None of these claims has, as far as I'm aware, been refuted. That's why Lowe chooses to mischaracterize them rather than quote them.

Okay, now for the amazing 1,968 word Jim Easter post at Some are Boojums -- the title of the blog is pretty damned amazing but the post in question certainly isn't: it's more of the same old misleading, wordy lefty anti-DDT crapola. Easter claims his post is a direct response to JunkScience.com's "distortion of the history and science surrounding DDT". The guy's fooling himself.

Easter claims the following is misleading even though it quotes directly from Sweeney's findings:
The EPA hearing examiner, Judge Edmund Sweeney, concluded that “DDT is not a carcinogenic hazard to man… DDT is not a mutagenic or teratogenic hazard to man… The use of DDT under the regulations involved here do not have a deleterious effect on freshwater fish, estuarine organisms, wild birds or other wildlife.”
Easter then observing:
It is not true that Sweeney found no harm caused by DDT. Rather, he found that, using a “preponderance of the evidence” test, DDT users and USDA had shown that DDT’s usefulness to agriculture outweighed the demonstrated harm.
Nowhere on the linked JunkScience.com page is it claimed that "Sweeney found no harm caused by DDT"; Easter just made that up to add punch to his post -- he also spices things up with some sexy graphs.

Easter also claims that Ruckelshaus didn't ignore Sweeney's ruling but rather merely overruled it. In fact, Ruckelshaus did ignore Sweeney's ruling, in that he disregarded the precedent established by Sweeney's ruling. Easter's resort to semantics is actually pretty silly.

Easter concludes his post with a final misrepresentation:
The 1972 DDT ban did nothing to restrict the chemical’s use against malaria, but had the effect of eliminating the single most intense source of selection pressure for insecticide resistance in mosquitos.
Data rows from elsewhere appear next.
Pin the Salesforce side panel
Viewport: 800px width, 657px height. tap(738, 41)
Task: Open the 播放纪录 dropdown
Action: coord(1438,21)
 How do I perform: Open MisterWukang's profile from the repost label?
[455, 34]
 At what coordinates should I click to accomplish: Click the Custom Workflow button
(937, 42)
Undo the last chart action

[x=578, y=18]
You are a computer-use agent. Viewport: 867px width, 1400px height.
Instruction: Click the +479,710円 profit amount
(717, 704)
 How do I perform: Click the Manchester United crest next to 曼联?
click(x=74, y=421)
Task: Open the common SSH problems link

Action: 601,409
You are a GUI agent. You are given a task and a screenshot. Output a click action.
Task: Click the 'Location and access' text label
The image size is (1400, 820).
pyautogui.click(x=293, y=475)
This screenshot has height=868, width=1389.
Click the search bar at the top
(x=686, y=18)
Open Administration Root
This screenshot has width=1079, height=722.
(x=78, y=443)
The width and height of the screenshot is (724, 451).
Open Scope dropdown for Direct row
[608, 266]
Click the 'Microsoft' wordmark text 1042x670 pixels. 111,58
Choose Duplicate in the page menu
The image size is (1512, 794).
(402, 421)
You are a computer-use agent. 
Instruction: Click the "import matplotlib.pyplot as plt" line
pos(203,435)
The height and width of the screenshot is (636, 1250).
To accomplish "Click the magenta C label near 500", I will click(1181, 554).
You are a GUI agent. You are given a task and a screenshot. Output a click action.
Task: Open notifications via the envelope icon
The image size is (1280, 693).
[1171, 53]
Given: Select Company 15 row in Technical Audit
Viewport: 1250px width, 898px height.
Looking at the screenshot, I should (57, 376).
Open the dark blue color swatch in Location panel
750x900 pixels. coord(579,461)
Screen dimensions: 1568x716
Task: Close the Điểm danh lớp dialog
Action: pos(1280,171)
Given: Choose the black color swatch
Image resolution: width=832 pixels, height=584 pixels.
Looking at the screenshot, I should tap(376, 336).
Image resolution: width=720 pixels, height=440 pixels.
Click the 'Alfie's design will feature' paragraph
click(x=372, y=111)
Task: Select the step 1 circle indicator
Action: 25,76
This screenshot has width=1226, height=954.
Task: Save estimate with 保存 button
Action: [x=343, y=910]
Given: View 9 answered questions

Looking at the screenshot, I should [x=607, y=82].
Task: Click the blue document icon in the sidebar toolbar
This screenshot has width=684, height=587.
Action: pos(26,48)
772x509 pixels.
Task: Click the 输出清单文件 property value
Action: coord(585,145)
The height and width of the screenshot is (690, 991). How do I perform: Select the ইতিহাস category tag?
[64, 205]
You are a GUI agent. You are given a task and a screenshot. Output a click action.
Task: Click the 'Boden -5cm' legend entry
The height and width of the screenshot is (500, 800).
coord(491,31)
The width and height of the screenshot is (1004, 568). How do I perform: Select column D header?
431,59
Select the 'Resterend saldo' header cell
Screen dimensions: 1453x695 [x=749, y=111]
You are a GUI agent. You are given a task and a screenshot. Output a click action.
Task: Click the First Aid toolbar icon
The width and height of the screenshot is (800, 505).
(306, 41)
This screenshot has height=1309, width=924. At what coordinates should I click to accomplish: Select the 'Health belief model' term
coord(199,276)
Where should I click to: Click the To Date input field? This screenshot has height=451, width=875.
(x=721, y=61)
As the rest of the world followed suit in restricting agricultural use of DDT, the spread of resistance was slowed dramatically or stopped.
The U.S. ban made it impossible for the major funders of anti-malaria efforts to justify DDT use anywhere in the world:
As the organization that led the successful campaign to ban use of DDT in the United States in the early 1970’s, we have read with concern recent reports that US AID is unwilling to consider even limited use of DDT in anti-malaria programs in developing countries. According to the New York Times Magazine, you recently stated that part of the reason US AID “doesn't finance DDT is that doing so would require a battle for public opinion. 'You'd have to explain to everybody why this is really O.K. and safe every time you do it.’
”The battle for public opinion continues.